Autoimmune diabetes occurs more often in the first 2 years of life in children with Down syndrome (DS) compared with the general population. We previously observed increased frequencies of islet autoantibodies, including insulin autoantibodies (IAA), in children with DS. Assays for IAA using 125I-labelled insulin require competition to overcome cross reactivity with antibodies to the cow’s milk protein, bovine serum albumin (BSA). 125I-IAA assay results suggested that levels of antibodies to BSA may also be increased in children with DS. The aim of this study therefore was to determine whether the levels of anti-BSA antibodies differed in children with DS compared with controls.

Methods

Samples were available from two populations with DS: one from the UK, (UK DS cohort n=106, 58 male, median age 12.5 years) and one from Estonia (Estonian DS cohort: n=121, 65 male, median age 9.75 years).
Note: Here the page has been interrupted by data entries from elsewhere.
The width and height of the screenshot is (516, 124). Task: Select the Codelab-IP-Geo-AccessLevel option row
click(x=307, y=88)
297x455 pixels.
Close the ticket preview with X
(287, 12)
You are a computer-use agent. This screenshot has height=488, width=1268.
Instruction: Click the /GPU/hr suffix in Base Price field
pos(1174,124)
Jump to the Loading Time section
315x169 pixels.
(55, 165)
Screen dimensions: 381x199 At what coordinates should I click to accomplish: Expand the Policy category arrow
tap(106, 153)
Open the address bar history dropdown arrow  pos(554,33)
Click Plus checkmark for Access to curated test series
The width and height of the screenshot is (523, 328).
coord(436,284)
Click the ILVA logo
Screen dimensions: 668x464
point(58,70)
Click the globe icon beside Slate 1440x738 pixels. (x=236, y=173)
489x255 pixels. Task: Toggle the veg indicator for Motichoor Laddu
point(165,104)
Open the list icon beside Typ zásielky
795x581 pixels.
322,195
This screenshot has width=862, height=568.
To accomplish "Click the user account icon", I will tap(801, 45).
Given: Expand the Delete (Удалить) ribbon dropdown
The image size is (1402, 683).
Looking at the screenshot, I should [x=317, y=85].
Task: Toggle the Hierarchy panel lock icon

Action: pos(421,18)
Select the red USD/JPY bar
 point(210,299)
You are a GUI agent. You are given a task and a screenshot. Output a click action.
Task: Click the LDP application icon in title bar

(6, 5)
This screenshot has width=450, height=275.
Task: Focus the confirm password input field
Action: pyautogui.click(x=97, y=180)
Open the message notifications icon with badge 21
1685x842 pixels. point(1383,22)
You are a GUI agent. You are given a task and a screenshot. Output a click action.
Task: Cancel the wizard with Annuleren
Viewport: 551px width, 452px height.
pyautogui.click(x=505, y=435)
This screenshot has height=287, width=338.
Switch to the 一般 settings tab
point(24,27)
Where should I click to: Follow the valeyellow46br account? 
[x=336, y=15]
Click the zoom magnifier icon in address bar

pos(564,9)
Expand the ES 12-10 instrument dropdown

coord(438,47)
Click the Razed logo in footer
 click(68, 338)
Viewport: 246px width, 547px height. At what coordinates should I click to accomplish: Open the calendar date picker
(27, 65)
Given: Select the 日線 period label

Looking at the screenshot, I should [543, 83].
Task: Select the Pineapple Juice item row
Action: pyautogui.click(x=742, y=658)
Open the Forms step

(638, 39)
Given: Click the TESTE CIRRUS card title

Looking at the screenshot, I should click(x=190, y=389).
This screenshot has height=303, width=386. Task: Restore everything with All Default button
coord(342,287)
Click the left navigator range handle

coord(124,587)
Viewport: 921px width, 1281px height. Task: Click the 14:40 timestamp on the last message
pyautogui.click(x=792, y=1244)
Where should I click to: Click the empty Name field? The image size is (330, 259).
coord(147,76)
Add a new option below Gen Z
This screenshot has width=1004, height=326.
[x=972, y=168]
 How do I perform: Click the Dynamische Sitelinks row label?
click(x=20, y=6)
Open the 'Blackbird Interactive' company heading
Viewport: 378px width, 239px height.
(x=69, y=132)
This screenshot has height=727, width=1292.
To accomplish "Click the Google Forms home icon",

A UK control population was provided by sex and age-matched healthy siblings of probands participating in the Bart’s Oxford (BOX) family study of type 1 diabetes. A competitive-displacement radiobinding assay (RBA) and a Dissociation Enhanced Lanthanide Fluoroimmunoassay (DELFIA) were developed to measure and confirm anti-BSA antibody levels. HLA class II genotype was analysed by PCR using sequence specific primers (PCR-SSP).

Results

Overall, levels of anti-BSA antibodies were increased in those with DS compared with controls (p<0.0001) but this was not HLA associated.

Conclusion

Increased levels of anti-BSA antibodies may reflect a defect in immune maturation or increased gut permeability in children with DS, increasing their risk of developing autoimmunity.